Together AI has released Deepsway, a state-of-the-art, fully open-source software engineering agent trained through fully reinforcement learning (RL). Built on top of the Qwen3-32B language model, Deepswe gained 59% accuracy on the Svezrench-satisfied benchmark and 42.2% pass@1, topping the leaderboard between open-weight models. This launch simultaneously represents a significant change for AI, towards creating a autonomous language agent from traditional preteering pipelines that continuously learn and improve through the real -world response.
Reinforcement learns from code generation
The result of after training after the Qwen3-32B Foundation model using Deepswe RLLM is sewn to the outline language agents of the agentica’s modular reinforcement. Unlike traditional supervised fine-tuning approaches, RLLM enables agents to adapt to real-world workflow through experience. Deepswe has been trained to solve complex software engineering functions using a response-driven loop instead of a particularly stable dataset.
The training pipeline includes the R2EGYM dataset of the agentica-a software engineering benchmark RL-style agent designed for development. Framework focuses on training language models with action-oriented purposes, such as fixing bugs, completing functions, and editing code, predicting only next-token distribution instead. This more closely aligns Deepswe on how human engineers recur and learn from the results.
Display benchmark and capacity
On SWEBENCH-verified, the most rigorous benchmark for software engineering agents, Deepswe scored 59% with Test-Time Scaling. This makes the previous open-weight model much better. Pass@1 in evaluation – which measures the possibility that the agent resolves a problem correctly on the first attempt – Deepas reaches an impressive 42.2%.

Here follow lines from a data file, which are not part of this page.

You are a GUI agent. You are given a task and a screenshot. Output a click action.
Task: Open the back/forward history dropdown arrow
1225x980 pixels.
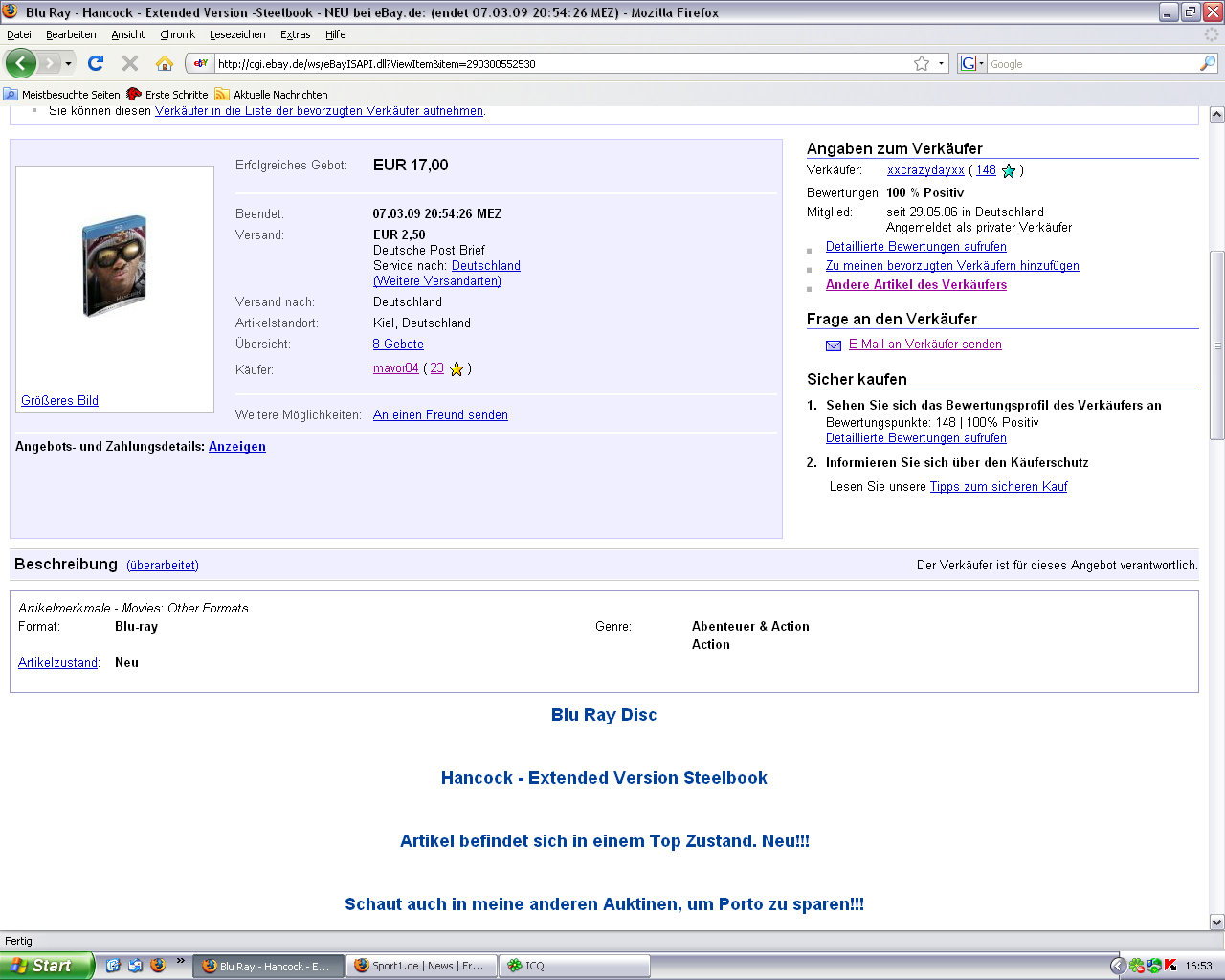(68, 63)
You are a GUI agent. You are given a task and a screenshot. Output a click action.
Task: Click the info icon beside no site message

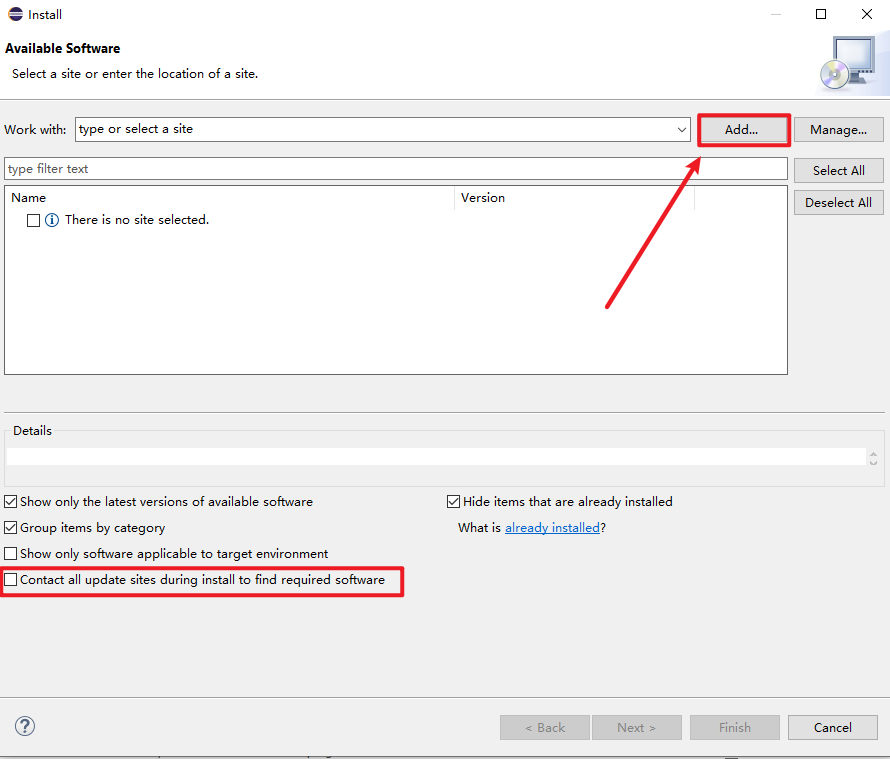pos(52,220)
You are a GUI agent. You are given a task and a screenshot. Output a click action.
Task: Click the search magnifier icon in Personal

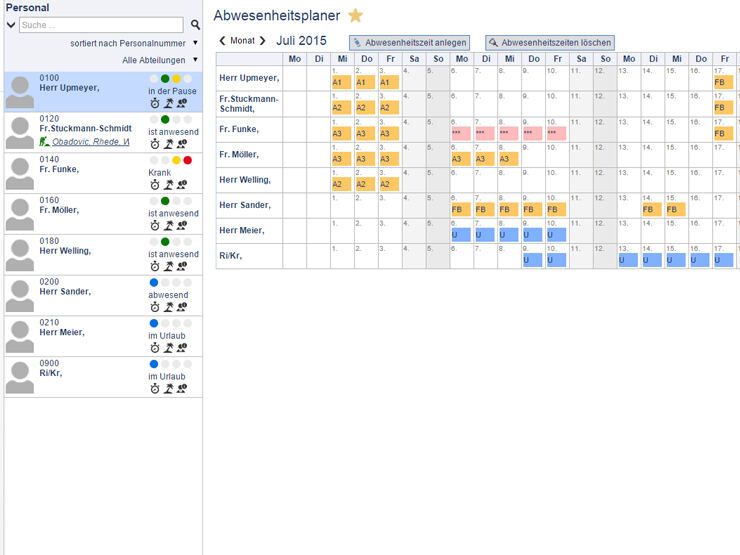(194, 25)
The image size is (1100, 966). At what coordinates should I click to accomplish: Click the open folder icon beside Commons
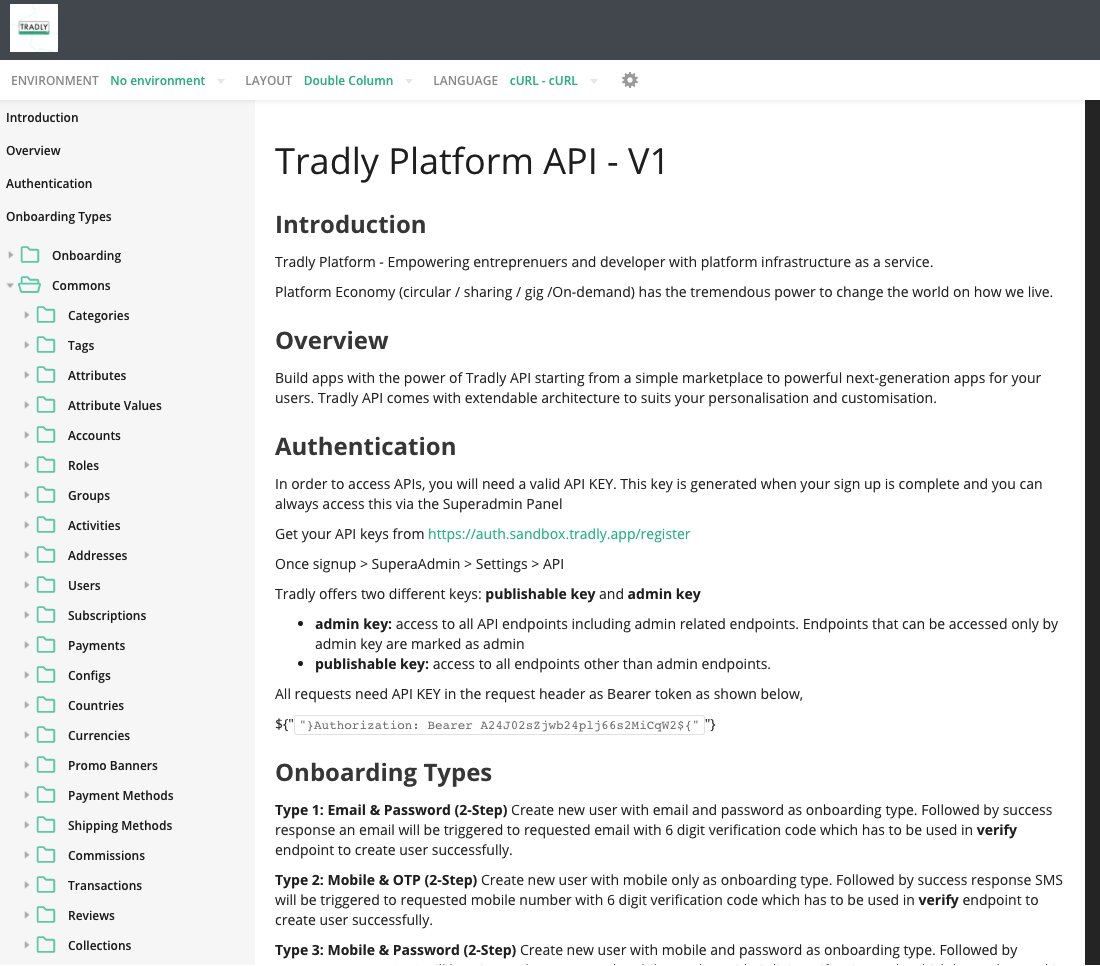(x=31, y=285)
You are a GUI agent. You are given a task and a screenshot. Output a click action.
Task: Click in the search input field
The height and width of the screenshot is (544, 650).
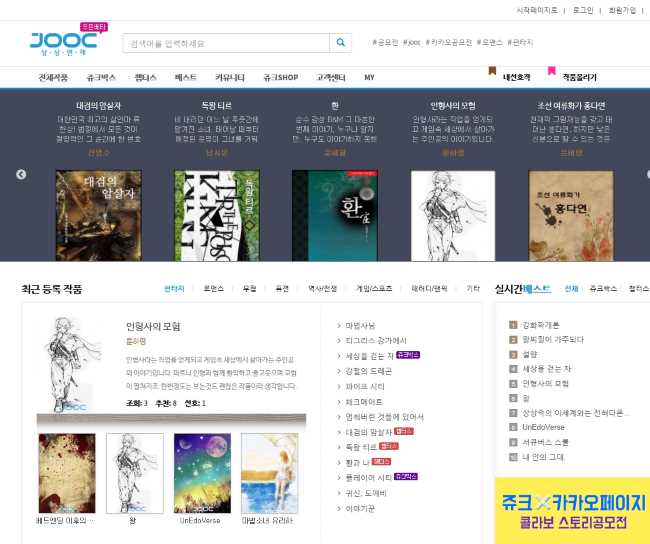point(226,43)

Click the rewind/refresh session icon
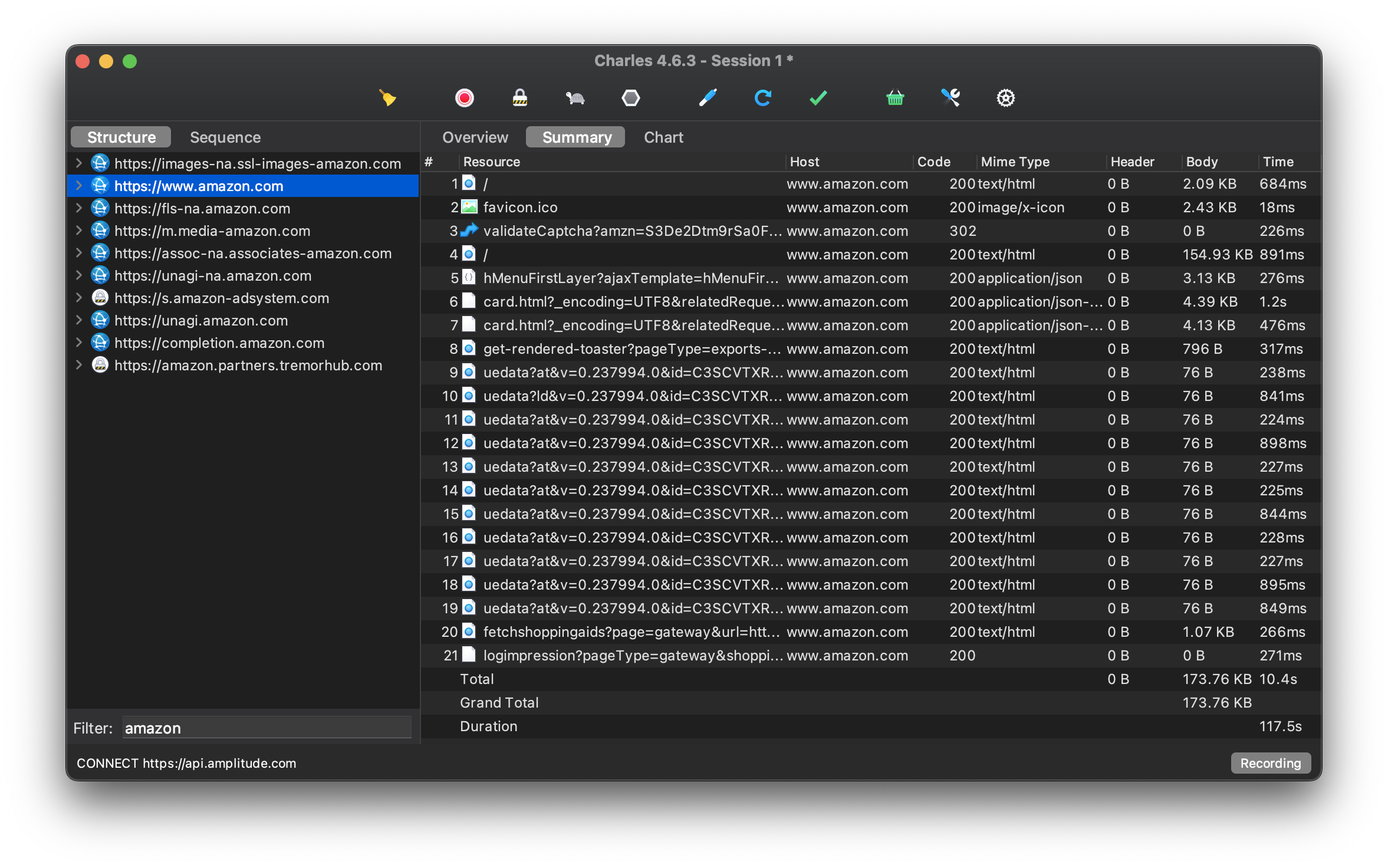[x=763, y=97]
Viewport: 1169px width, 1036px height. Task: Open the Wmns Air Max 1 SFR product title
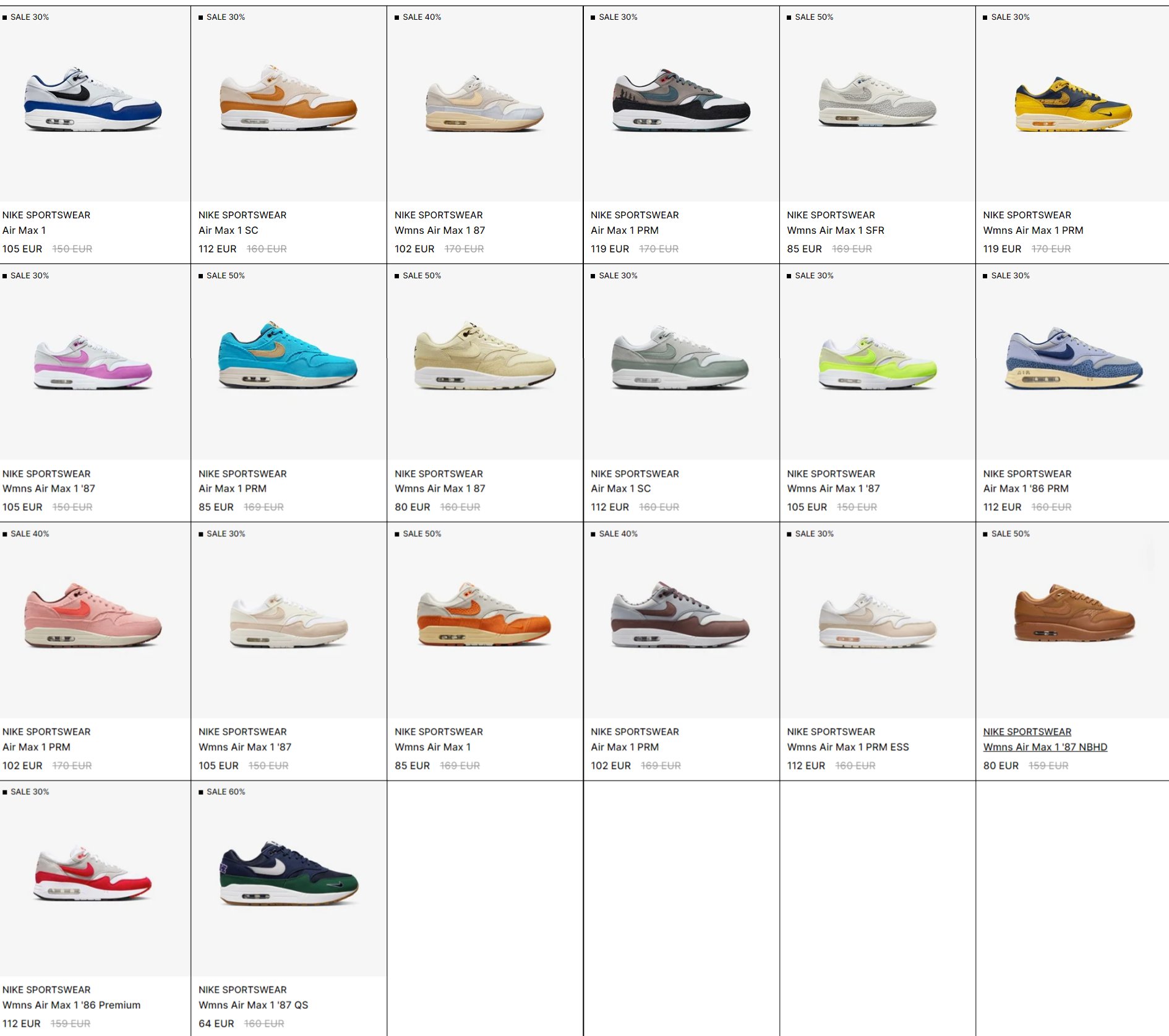point(835,230)
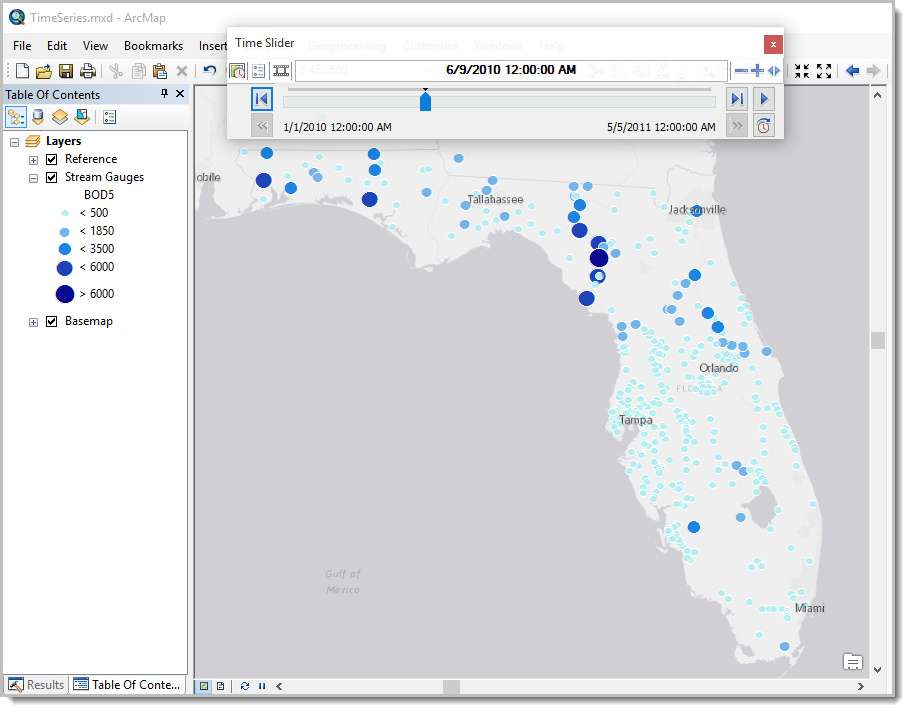Expand the Reference layer group

coord(33,160)
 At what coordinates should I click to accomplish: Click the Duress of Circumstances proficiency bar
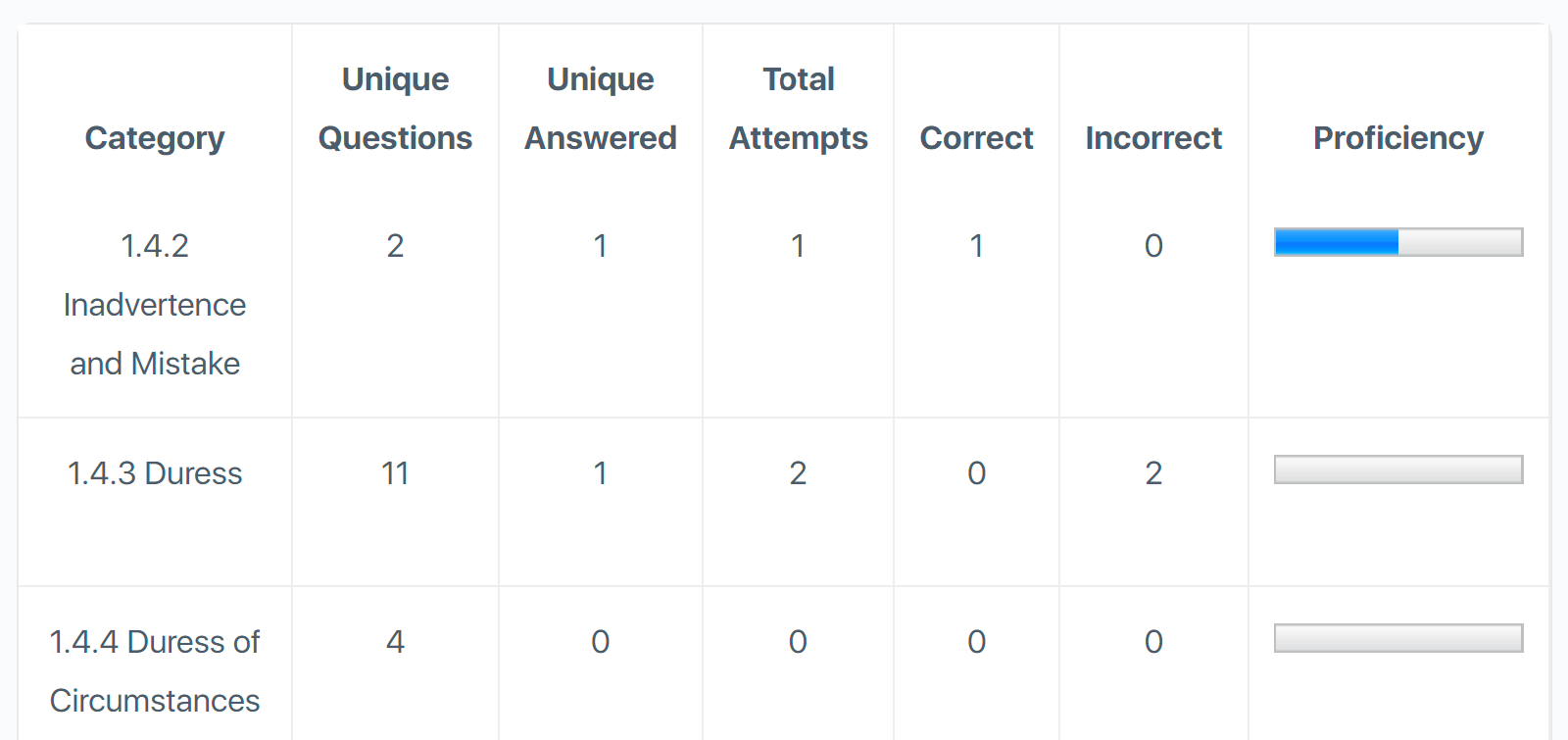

These results underline the power of RL-based training in increasing agentic behavior, especially the domain requires recurring arguments and accurate outputs, such as code synthesis. The architecture of the model inherited from Qwen3-32B enables it effectively while being suitable for real-world applications.
Open source and copy of its origin
One of the standout features of this release is its complete transparency. Simultaneously AI and Agentica have open-sourced not only the DEPSWE model, but also the entire training recipe, including RLLM Framework, R2 EGM Dataset and Training Configuration script. This promotes copy of the reproducible ability and invites extensive research and developer communities to expand or construct on the lampsway without restrictions.
Developers can use Deepas and RLLM through the following:
From the reasons of language to language agents
Deepswe marks a philosophical and practical change: from the construction model that is the reason for the language that for construction agents who learn through interaction. Traditional LLM has shown strong arguments abilities, but often lacks the ability to be adapted or improve with reaction. Strengthening learning enables these models not only to perform well at the time of launch, but to be better over time, prepares for new problems distribution and domains.
This approach also opens the door for local deployment. Because Deepswe is completely open-source and modular, it can be extended and retreated for cases of organization-specific use. Developers and researchers can create their own agents on top of Deepswe using RLLM to serve various domains such as web navigation, robotics or autonomous research assistance.
conclusion
Deepswe is a milestone in the development of generic AI for software engineering. By learning reinforcement in large language models such as Qwen3-32B, AI is enabling a future simultaneously, not only showing and deployed, but continuously trained and improved. From the understanding of the language to the action-oriented agency, this jump is an important implication in programming, automation and intelligent system design.
All credit for this research goes to the researchers of this project. Also, feel free to follow us Twitter And don’t forget to join us 100k+ mL subredit More membership Our newspaper,
Asif razzaq is CEO of Marktechpost Media Inc .. As a visionary entrepreneur and engineer, ASIF is committed to using the ability of artificial intelligence for social good. His most recent effort is the launch of an Artificial Intelligence Media Platform, Marktekpost, which stands for his intensive coverage of machine learning and deep learning news, technically sound and easily understand by a comprehensive audience. The stage claims more than 2 million monthly ideas, reflecting its popularity among the audience.